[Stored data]

..........

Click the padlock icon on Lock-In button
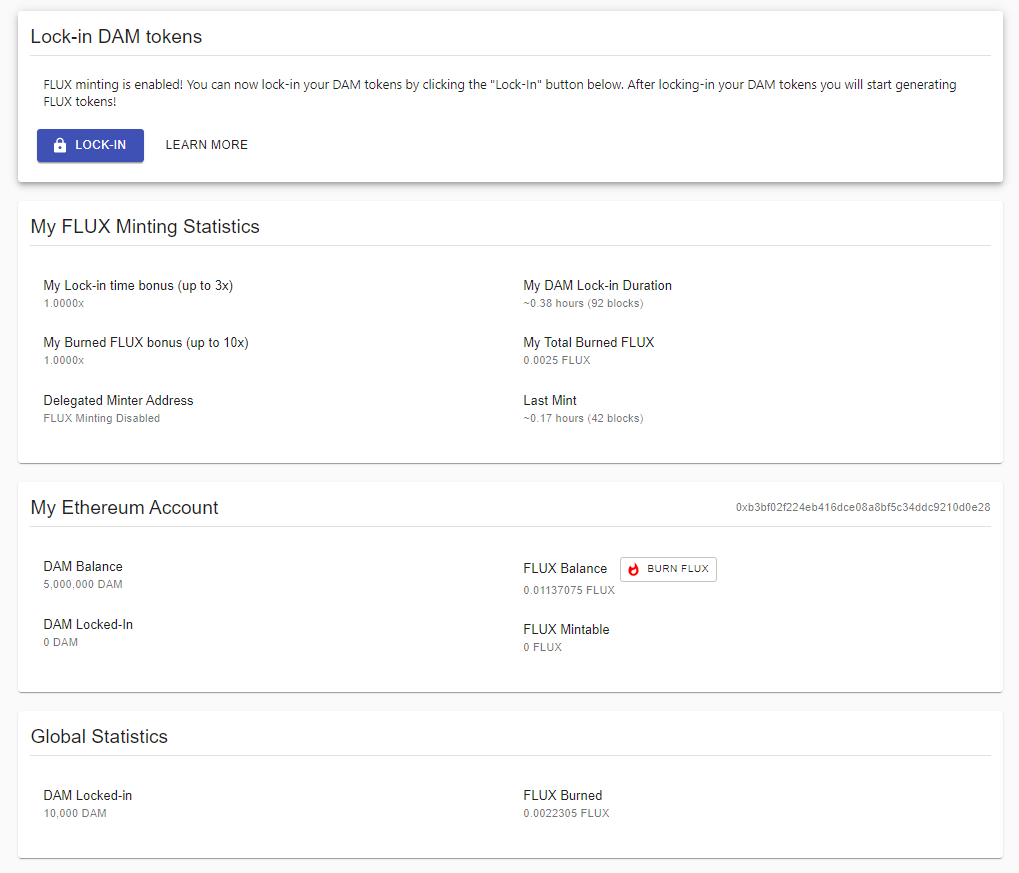Screen dimensions: 1019x873 (x=60, y=145)
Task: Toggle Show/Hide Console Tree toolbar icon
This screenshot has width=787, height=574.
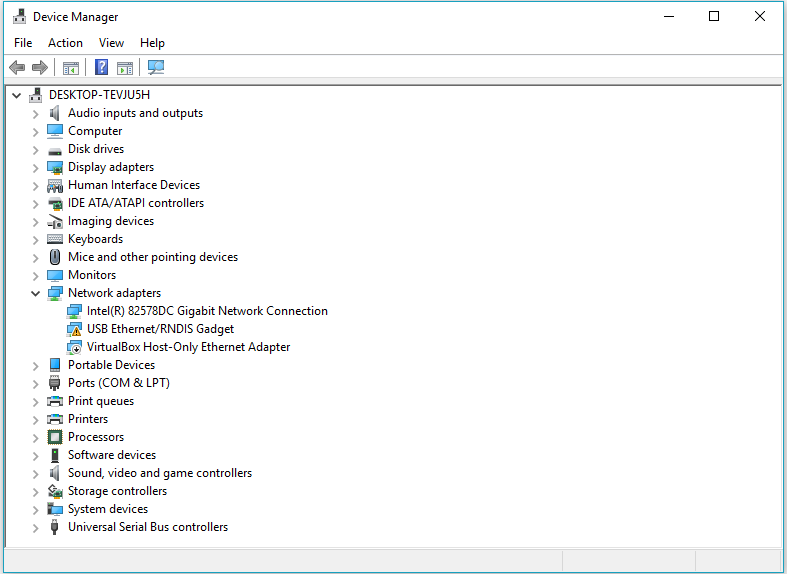Action: (x=71, y=68)

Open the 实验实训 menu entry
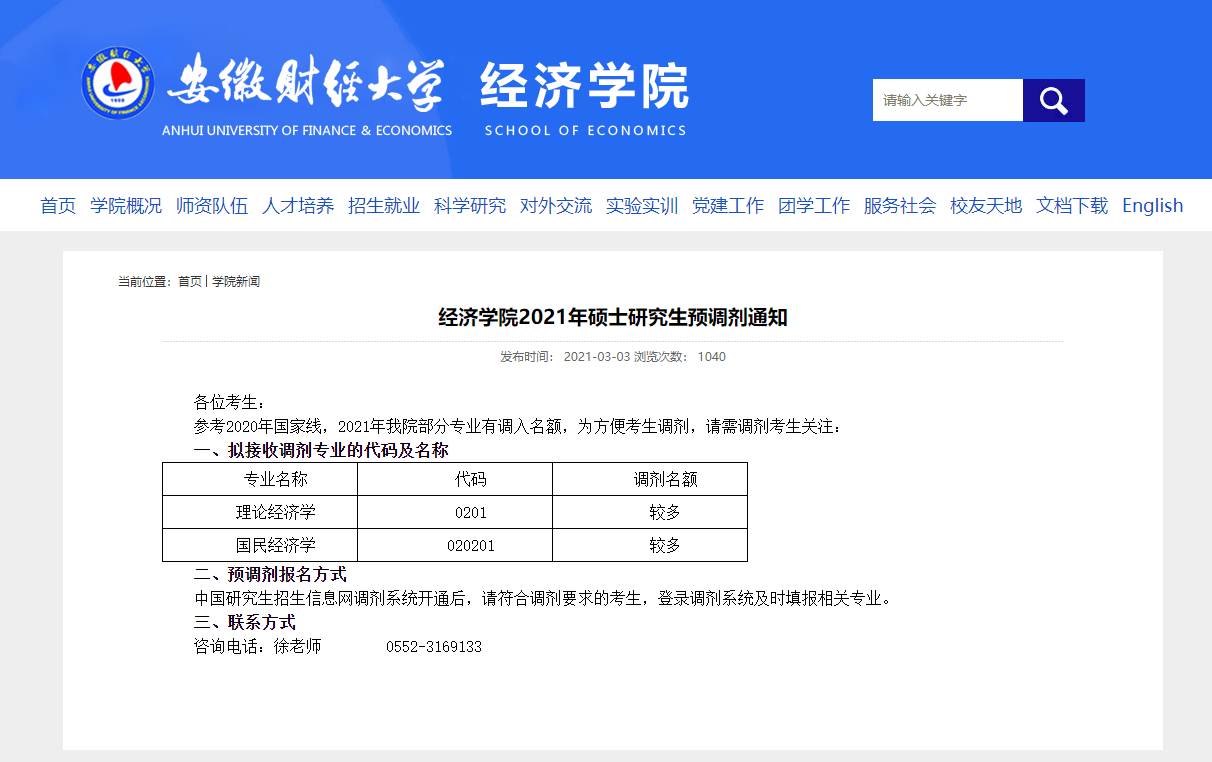coord(642,206)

..........

_Instructions for the task_: Exactly as they stand, the entries must be written out again, pictures excluded.

_Result_:
Click the padlock icon on Lock-In button
Screen dimensions: 1019x873 (x=60, y=145)
Task: Toggle Show/Hide Console Tree toolbar icon
This screenshot has width=787, height=574.
Action: (x=71, y=68)

Open the 实验实训 menu entry
coord(642,206)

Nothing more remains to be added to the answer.